▶ Given data
________________________

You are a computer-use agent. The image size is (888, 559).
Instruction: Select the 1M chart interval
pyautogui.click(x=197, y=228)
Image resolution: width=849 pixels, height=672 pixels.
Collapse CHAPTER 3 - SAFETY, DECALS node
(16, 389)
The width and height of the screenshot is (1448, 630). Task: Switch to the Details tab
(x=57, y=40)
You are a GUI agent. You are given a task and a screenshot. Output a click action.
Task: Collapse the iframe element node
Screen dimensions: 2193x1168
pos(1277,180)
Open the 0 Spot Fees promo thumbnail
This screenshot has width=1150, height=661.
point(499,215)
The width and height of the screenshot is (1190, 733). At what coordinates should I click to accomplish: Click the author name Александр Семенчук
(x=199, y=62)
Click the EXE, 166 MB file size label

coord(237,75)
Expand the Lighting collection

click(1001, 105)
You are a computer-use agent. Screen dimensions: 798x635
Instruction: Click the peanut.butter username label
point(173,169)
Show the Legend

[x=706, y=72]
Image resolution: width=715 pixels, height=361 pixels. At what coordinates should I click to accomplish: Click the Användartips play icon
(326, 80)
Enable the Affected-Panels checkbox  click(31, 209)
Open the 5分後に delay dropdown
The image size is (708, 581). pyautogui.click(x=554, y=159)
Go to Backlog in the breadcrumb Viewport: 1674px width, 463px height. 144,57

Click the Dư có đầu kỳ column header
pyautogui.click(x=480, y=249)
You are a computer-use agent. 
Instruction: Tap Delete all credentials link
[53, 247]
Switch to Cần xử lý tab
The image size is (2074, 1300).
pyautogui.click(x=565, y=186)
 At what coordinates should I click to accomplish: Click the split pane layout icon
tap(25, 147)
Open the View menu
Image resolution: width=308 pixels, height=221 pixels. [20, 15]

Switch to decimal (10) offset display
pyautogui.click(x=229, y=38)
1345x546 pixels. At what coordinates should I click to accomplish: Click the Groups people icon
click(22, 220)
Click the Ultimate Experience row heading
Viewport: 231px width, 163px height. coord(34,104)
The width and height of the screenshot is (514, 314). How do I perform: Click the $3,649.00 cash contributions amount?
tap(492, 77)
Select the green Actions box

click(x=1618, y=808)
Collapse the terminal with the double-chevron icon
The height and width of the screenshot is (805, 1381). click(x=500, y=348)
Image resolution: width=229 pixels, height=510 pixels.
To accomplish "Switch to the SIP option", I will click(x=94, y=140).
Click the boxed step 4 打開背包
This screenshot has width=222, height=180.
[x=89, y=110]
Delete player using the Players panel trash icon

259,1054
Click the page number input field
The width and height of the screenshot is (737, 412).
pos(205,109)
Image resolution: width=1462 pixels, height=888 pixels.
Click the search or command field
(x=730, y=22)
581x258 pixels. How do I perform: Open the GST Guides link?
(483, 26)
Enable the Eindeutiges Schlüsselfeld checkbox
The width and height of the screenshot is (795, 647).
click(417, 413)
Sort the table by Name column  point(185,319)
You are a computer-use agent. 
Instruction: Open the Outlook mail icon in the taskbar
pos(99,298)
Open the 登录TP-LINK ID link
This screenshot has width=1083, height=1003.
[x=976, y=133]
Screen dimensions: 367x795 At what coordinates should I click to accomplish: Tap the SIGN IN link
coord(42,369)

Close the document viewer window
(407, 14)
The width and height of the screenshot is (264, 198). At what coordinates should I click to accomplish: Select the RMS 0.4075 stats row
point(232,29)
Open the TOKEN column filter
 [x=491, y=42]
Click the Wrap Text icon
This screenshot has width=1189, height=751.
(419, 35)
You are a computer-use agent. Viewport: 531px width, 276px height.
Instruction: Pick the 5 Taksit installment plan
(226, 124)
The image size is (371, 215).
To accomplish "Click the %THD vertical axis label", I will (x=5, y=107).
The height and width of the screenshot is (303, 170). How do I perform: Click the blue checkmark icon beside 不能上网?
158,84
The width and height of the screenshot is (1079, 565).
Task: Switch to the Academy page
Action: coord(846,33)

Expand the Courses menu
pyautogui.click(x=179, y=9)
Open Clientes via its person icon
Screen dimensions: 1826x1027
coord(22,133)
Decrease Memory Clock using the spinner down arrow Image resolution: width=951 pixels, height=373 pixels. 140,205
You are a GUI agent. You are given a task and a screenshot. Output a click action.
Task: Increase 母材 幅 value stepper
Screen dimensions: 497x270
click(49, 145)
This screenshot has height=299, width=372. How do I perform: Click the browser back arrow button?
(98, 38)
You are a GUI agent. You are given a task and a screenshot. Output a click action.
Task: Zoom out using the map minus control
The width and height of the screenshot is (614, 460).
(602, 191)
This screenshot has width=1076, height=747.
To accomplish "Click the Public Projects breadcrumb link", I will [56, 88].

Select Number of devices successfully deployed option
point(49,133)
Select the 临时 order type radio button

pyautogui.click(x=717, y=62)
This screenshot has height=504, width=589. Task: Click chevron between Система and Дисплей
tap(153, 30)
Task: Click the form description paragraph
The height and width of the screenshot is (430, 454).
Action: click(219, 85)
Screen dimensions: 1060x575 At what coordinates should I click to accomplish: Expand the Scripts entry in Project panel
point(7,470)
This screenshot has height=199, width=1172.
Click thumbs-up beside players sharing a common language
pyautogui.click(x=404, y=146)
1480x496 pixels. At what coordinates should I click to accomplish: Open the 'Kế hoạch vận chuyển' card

________________________

▶ Written exercise
Copy out all the lines above, replacing each occurrence of "computer-use agent" with "desktop agent" and leaving everything else as it is.

▶ Full output
You are a desktop agent. The image size is (888, 559).
Instruction: Select the 1M chart interval
pyautogui.click(x=197, y=228)
Image resolution: width=849 pixels, height=672 pixels.
Collapse CHAPTER 3 - SAFETY, DECALS node
(16, 389)
The width and height of the screenshot is (1448, 630). Task: Switch to the Details tab
(x=57, y=40)
You are a GUI agent. You are given a task and a screenshot. Output a click action.
Task: Collapse the iframe element node
Screen dimensions: 2193x1168
pos(1277,180)
Open the 0 Spot Fees promo thumbnail
This screenshot has width=1150, height=661.
point(499,215)
The width and height of the screenshot is (1190, 733). At what coordinates should I click to accomplish: Click the author name Александр Семенчук
(x=199, y=62)
Click the EXE, 166 MB file size label

coord(237,75)
Expand the Lighting collection

click(1001, 105)
You are a desktop agent. Screen dimensions: 798x635
Instruction: Click the peanut.butter username label
point(173,169)
Show the Legend

[x=706, y=72]
Image resolution: width=715 pixels, height=361 pixels. At what coordinates should I click to accomplish: Click the Användartips play icon
(326, 80)
Enable the Affected-Panels checkbox  click(31, 209)
Open the 5分後に delay dropdown
The image size is (708, 581). pyautogui.click(x=554, y=159)
Go to Backlog in the breadcrumb Viewport: 1674px width, 463px height. 144,57

Click the Dư có đầu kỳ column header
pyautogui.click(x=480, y=249)
You are a desktop agent. 
Instruction: Tap Delete all credentials link
[53, 247]
Switch to Cần xử lý tab
The image size is (2074, 1300).
pyautogui.click(x=565, y=186)
 At what coordinates should I click to accomplish: Click the split pane layout icon
tap(25, 147)
Open the View menu
Image resolution: width=308 pixels, height=221 pixels. [20, 15]

Switch to decimal (10) offset display
pyautogui.click(x=229, y=38)
1345x546 pixels. At what coordinates should I click to accomplish: Click the Groups people icon
click(22, 220)
Click the Ultimate Experience row heading
Viewport: 231px width, 163px height. coord(34,104)
The width and height of the screenshot is (514, 314). How do I perform: Click the $3,649.00 cash contributions amount?
tap(492, 77)
Select the green Actions box

click(x=1618, y=808)
Collapse the terminal with the double-chevron icon
The height and width of the screenshot is (805, 1381). click(x=500, y=348)
Image resolution: width=229 pixels, height=510 pixels.
To accomplish "Switch to the SIP option", I will click(x=94, y=140).
Click the boxed step 4 打開背包
This screenshot has width=222, height=180.
[x=89, y=110]
Delete player using the Players panel trash icon

259,1054
Click the page number input field
The width and height of the screenshot is (737, 412).
pos(205,109)
Image resolution: width=1462 pixels, height=888 pixels.
Click the search or command field
(x=730, y=22)
581x258 pixels. How do I perform: Open the GST Guides link?
(483, 26)
Enable the Eindeutiges Schlüsselfeld checkbox
The width and height of the screenshot is (795, 647).
click(417, 413)
Sort the table by Name column  point(185,319)
You are a desktop agent. 
Instruction: Open the Outlook mail icon in the taskbar
pos(99,298)
Open the 登录TP-LINK ID link
This screenshot has width=1083, height=1003.
[x=976, y=133]
Screen dimensions: 367x795 At what coordinates should I click to accomplish: Tap the SIGN IN link
coord(42,369)

Close the document viewer window
(407, 14)
The width and height of the screenshot is (264, 198). At what coordinates should I click to accomplish: Select the RMS 0.4075 stats row
point(232,29)
Open the TOKEN column filter
 [x=491, y=42]
Click the Wrap Text icon
This screenshot has width=1189, height=751.
(419, 35)
You are a desktop agent. Viewport: 531px width, 276px height.
Instruction: Pick the 5 Taksit installment plan
(226, 124)
The image size is (371, 215).
To accomplish "Click the %THD vertical axis label", I will (x=5, y=107).
The height and width of the screenshot is (303, 170). How do I perform: Click the blue checkmark icon beside 不能上网?
158,84
The width and height of the screenshot is (1079, 565).
Task: Switch to the Academy page
Action: coord(846,33)

Expand the Courses menu
pyautogui.click(x=179, y=9)
Open Clientes via its person icon
Screen dimensions: 1826x1027
coord(22,133)
Decrease Memory Clock using the spinner down arrow Image resolution: width=951 pixels, height=373 pixels. 140,205
You are a GUI agent. You are given a task and a screenshot. Output a click action.
Task: Increase 母材 幅 value stepper
Screen dimensions: 497x270
click(49, 145)
This screenshot has height=299, width=372. How do I perform: Click the browser back arrow button?
(98, 38)
You are a GUI agent. You are given a task and a screenshot. Output a click action.
Task: Zoom out using the map minus control
The width and height of the screenshot is (614, 460).
(602, 191)
This screenshot has width=1076, height=747.
To accomplish "Click the Public Projects breadcrumb link", I will [56, 88].

Select Number of devices successfully deployed option
point(49,133)
Select the 临时 order type radio button

pyautogui.click(x=717, y=62)
This screenshot has height=504, width=589. Task: Click chevron between Система and Дисплей
tap(153, 30)
Task: Click the form description paragraph
The height and width of the screenshot is (430, 454).
Action: click(219, 85)
Screen dimensions: 1060x575 At what coordinates should I click to accomplish: Expand the Scripts entry in Project panel
point(7,470)
This screenshot has height=199, width=1172.
Click thumbs-up beside players sharing a common language
pyautogui.click(x=404, y=146)
1480x496 pixels. At what coordinates should I click to accomplish: Open the 'Kế hoạch vận chuyển' card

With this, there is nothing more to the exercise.